| DATA SUPPLIED |
· · · · ·

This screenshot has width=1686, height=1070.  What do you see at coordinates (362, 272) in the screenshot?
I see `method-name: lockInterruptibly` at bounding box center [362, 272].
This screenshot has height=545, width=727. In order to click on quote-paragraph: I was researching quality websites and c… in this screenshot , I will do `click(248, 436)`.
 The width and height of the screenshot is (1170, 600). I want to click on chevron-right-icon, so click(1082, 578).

· · · · ·

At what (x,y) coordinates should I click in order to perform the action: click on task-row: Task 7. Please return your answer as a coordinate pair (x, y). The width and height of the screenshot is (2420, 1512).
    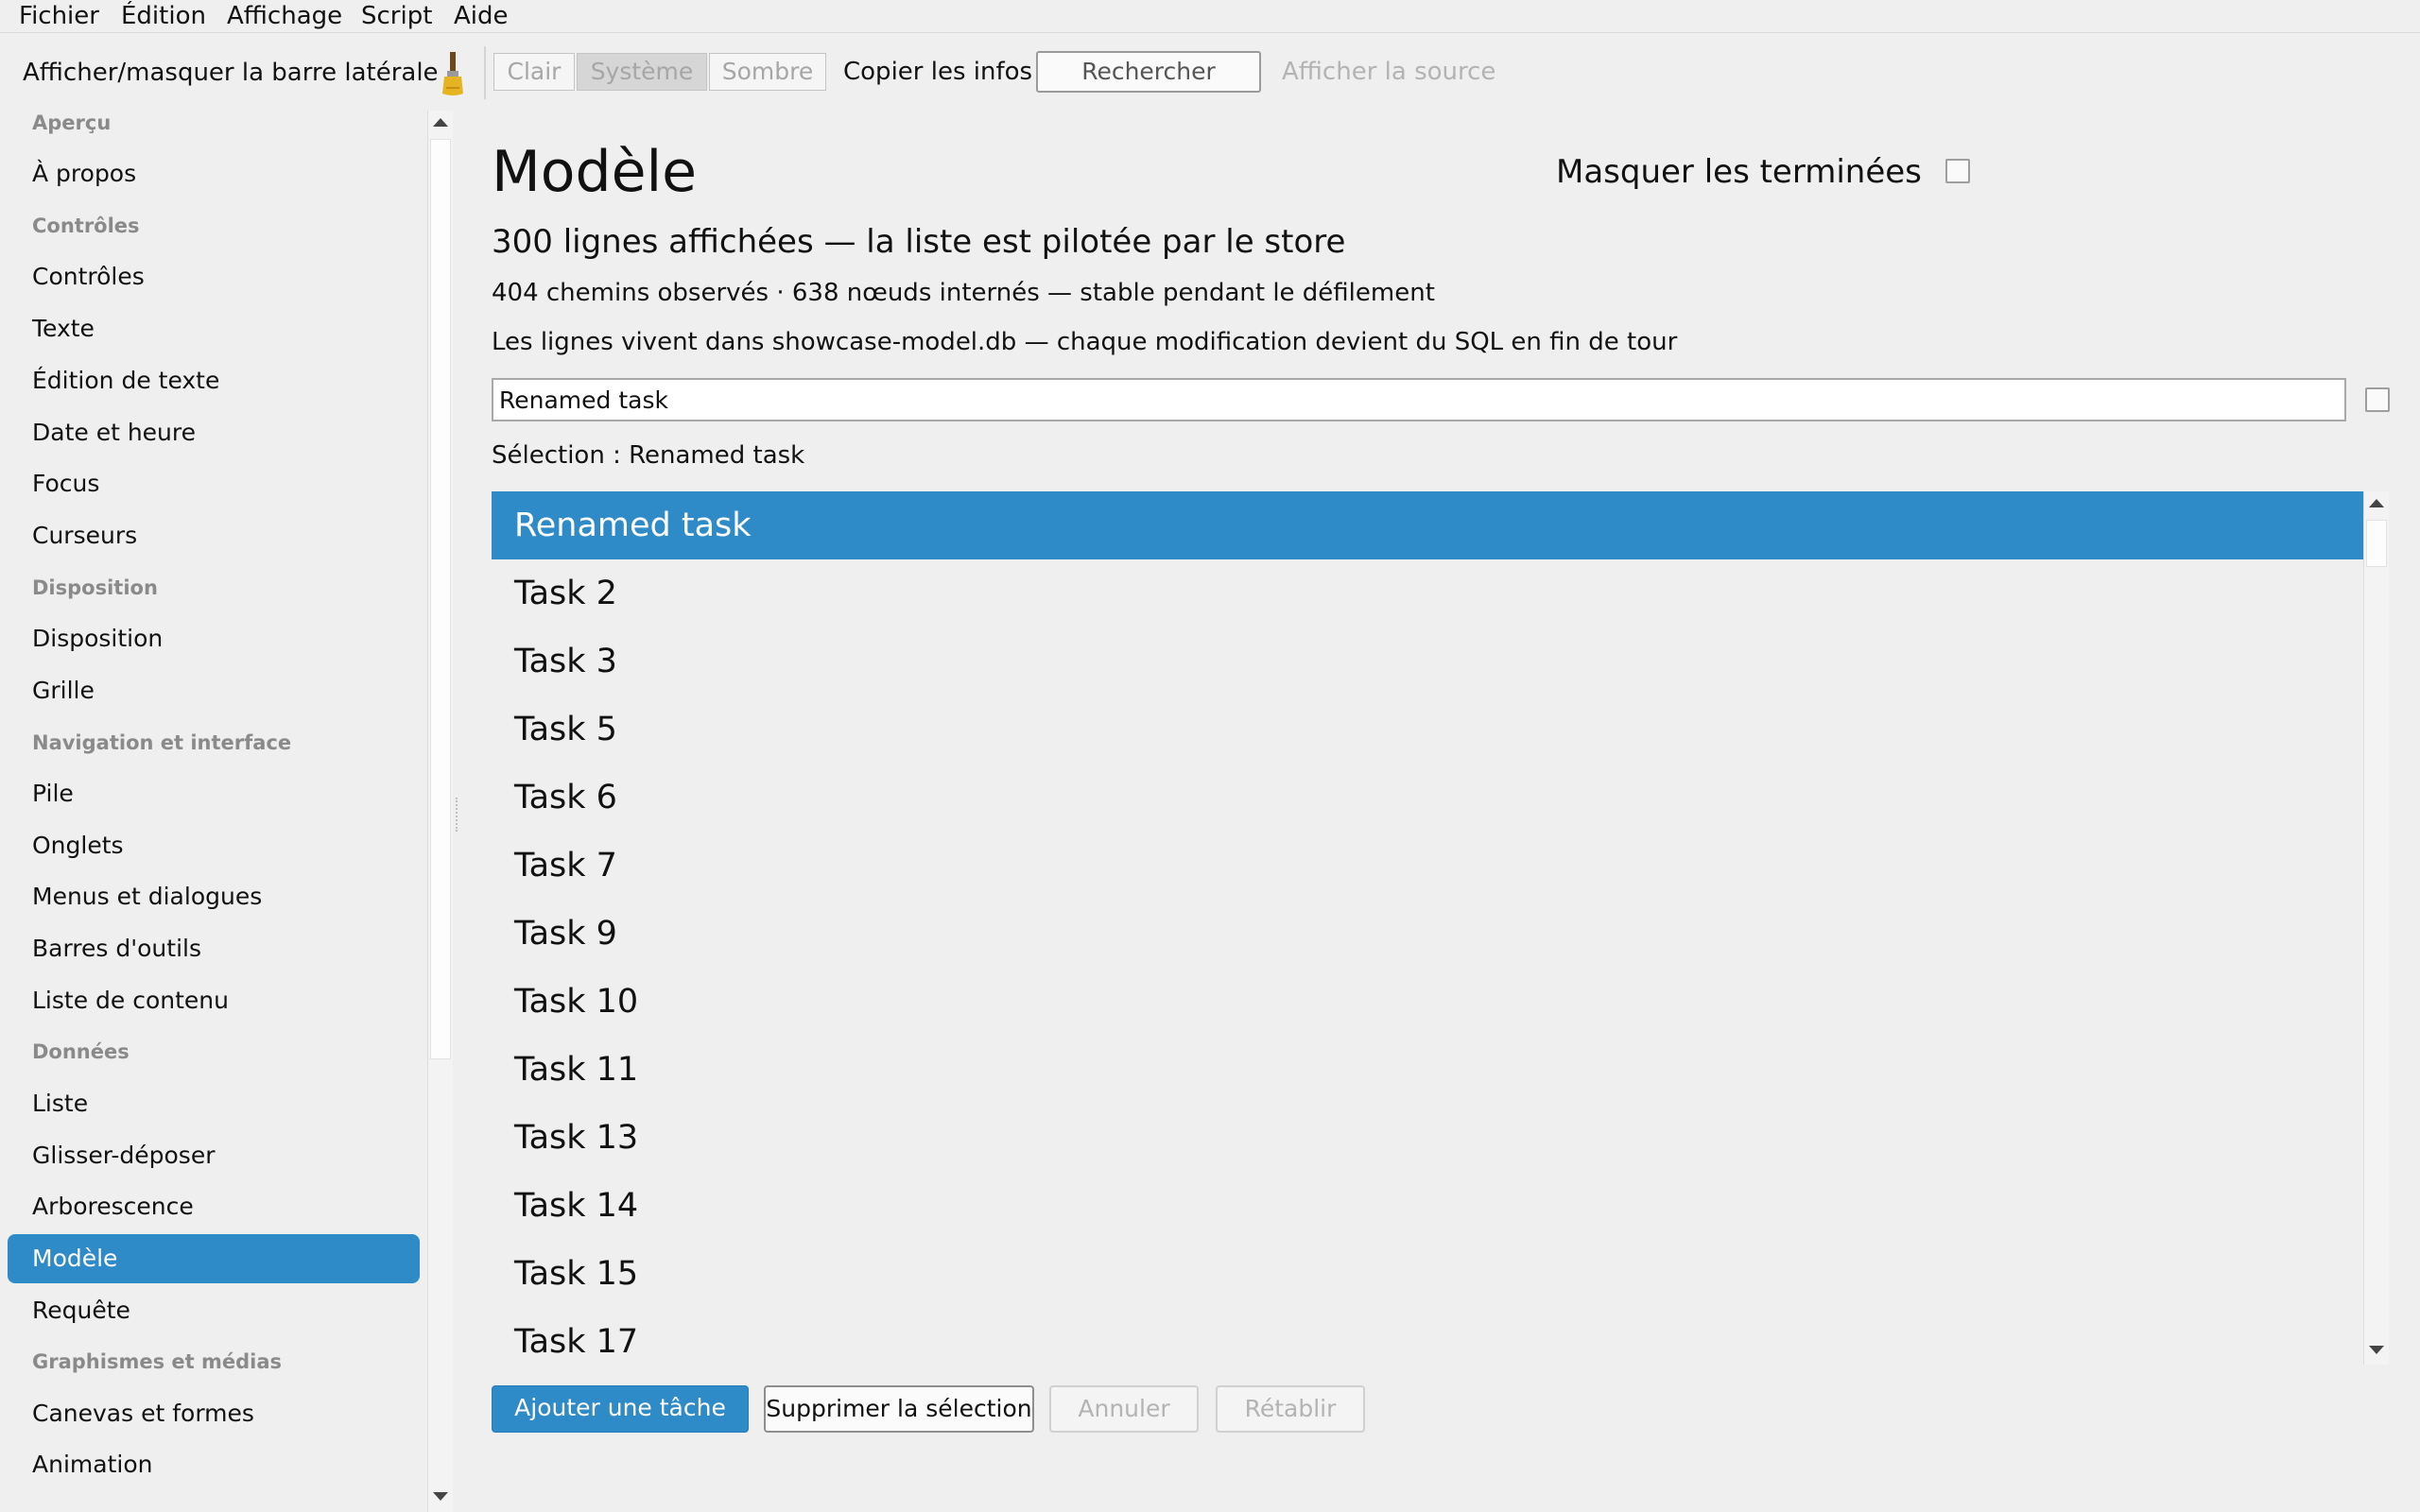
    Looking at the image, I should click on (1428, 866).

· · · · ·

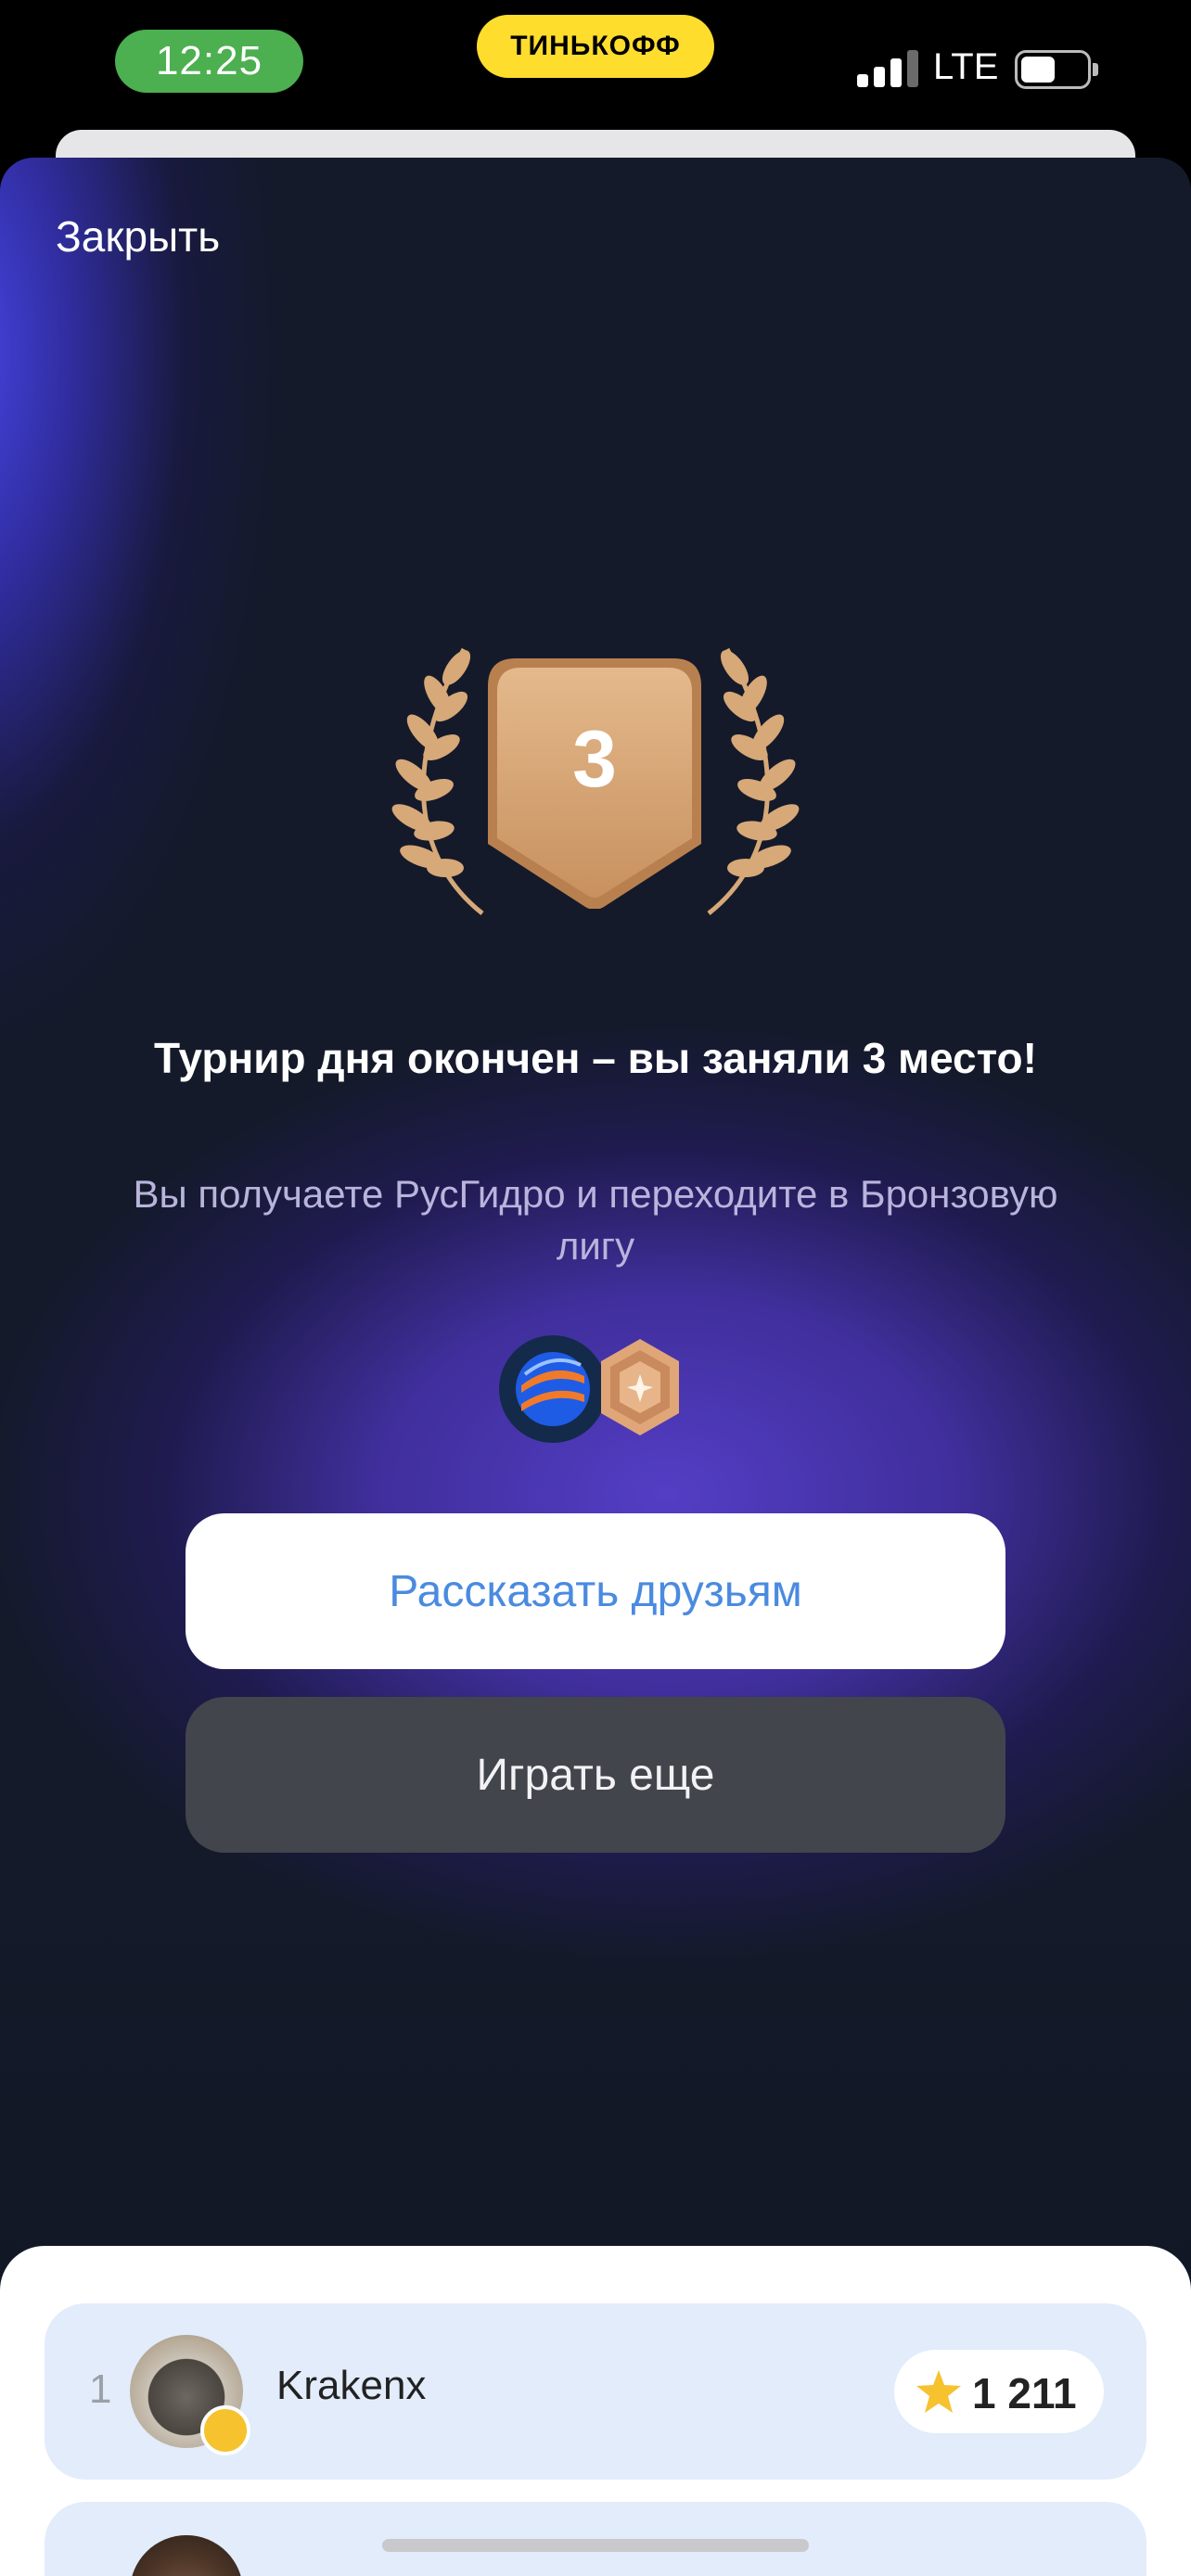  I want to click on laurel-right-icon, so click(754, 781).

· · · · ·

| WORK TO BE COMPLETED |
Rewrite the entries from the line with "At what (x,y)" to the line with "Looking at the" as a JSON list of strings, one string per line and blank lines omitted, leaving out the pictures.

| EXERCISE RESPONSE |
[
  "At what (x,y) coordinates should I click in order to perform the action: click on task-row: Task 7. Please return your answer as a coordinate pair (x, y). The width and height of the screenshot is (2420, 1512).",
  "    Looking at the image, I should click on (1428, 866)."
]